*** Opening DATA PROVIDED ***

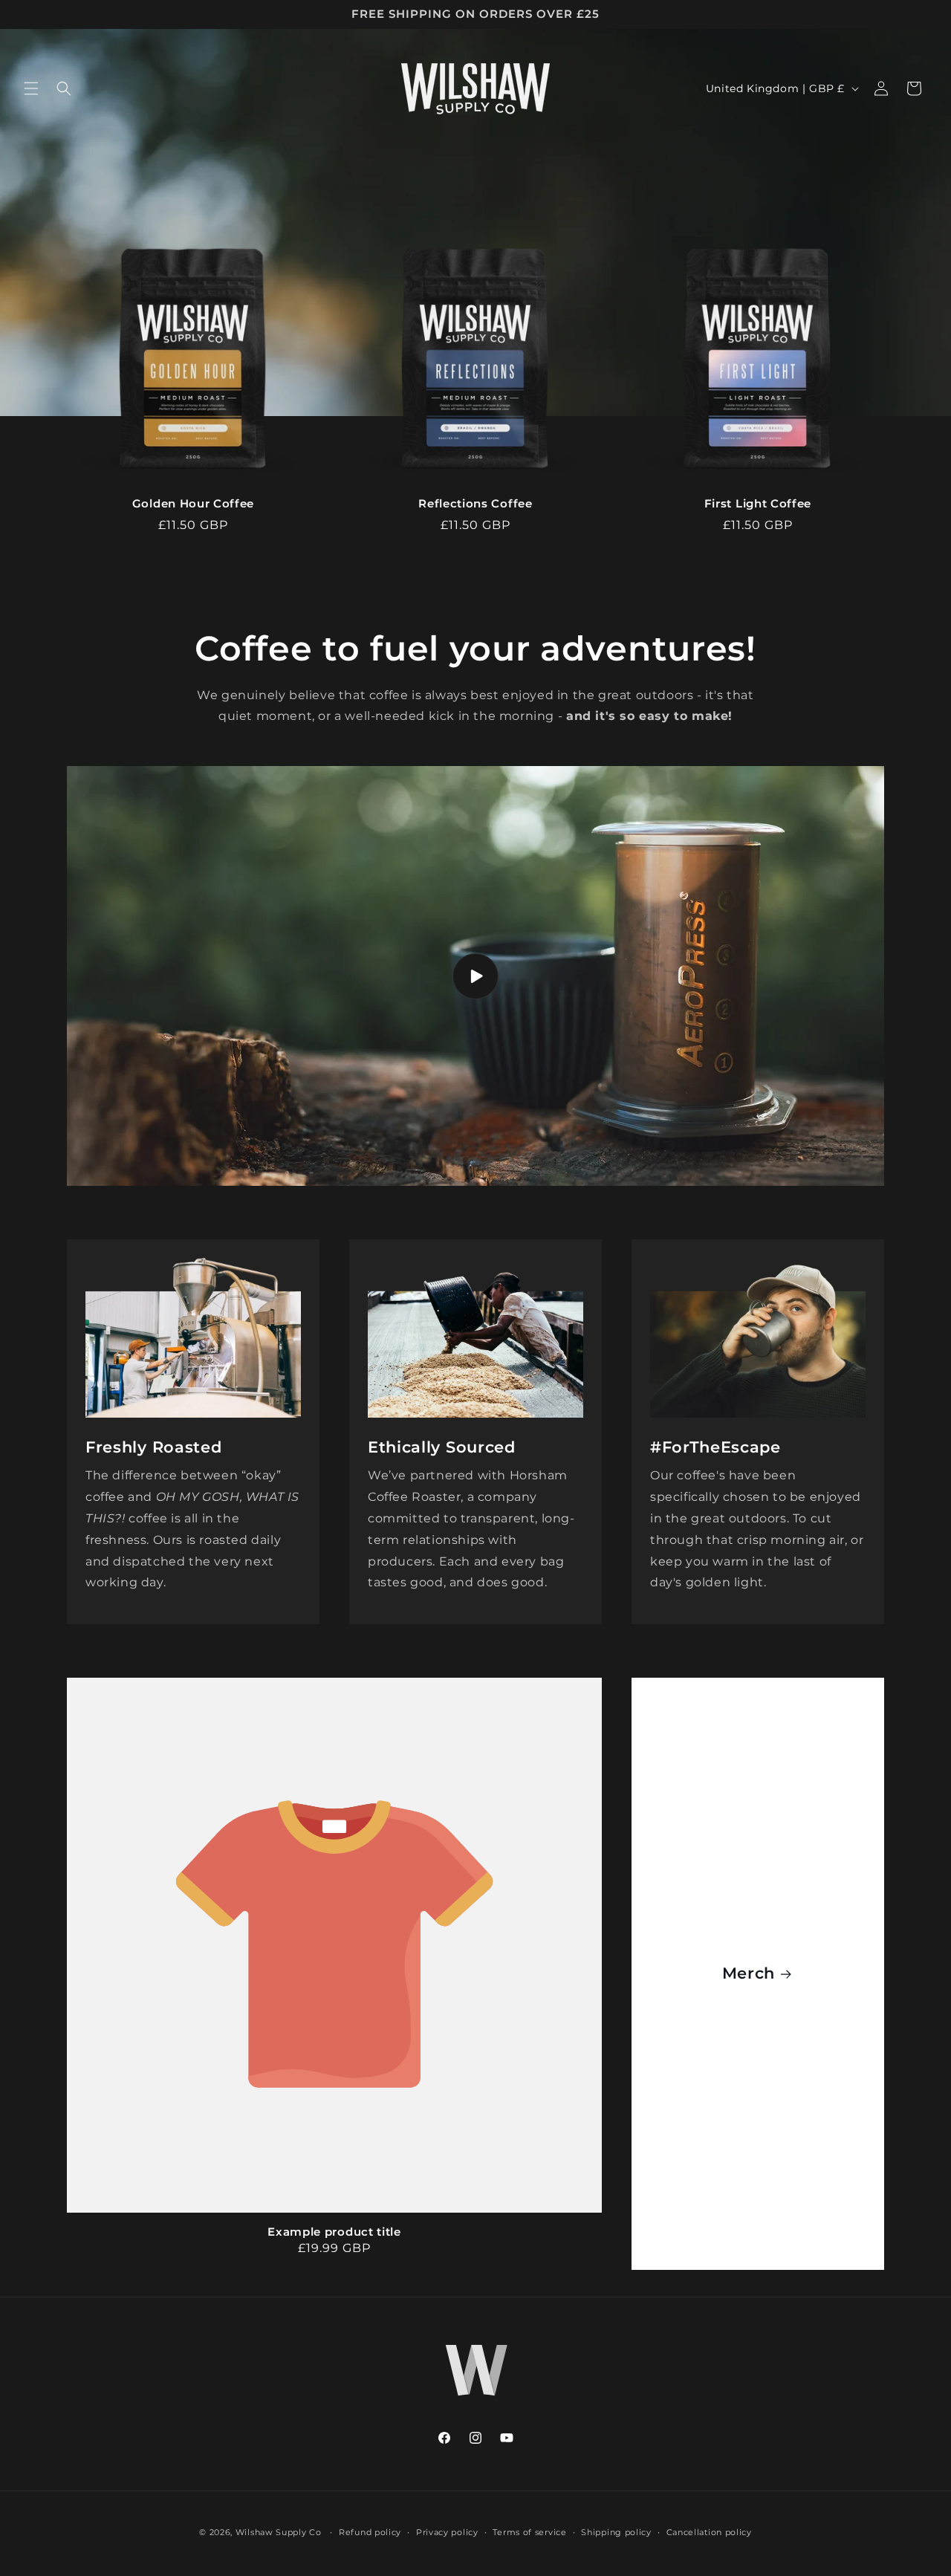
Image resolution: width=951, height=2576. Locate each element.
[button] (31, 88)
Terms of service (529, 2532)
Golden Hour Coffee (193, 503)
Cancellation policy (709, 2532)
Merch (748, 1974)
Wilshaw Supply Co (279, 2532)
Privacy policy (447, 2532)
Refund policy (370, 2532)
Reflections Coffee (475, 503)
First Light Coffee (757, 503)
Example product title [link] (334, 2232)
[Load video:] (475, 976)
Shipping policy (616, 2532)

*** Closing DATA PROVIDED ***

WHAT IS BEING ASKED - What is needed is an exact copy of the lines from the one containing "Privacy policy (447, 2532)" through the last line of the records, and nothing else.

OUTPUT -
Privacy policy (447, 2532)
Refund policy (370, 2532)
Reflections Coffee (475, 503)
First Light Coffee (757, 503)
Example product title [link] (334, 2232)
[Load video:] (475, 976)
Shipping policy (616, 2532)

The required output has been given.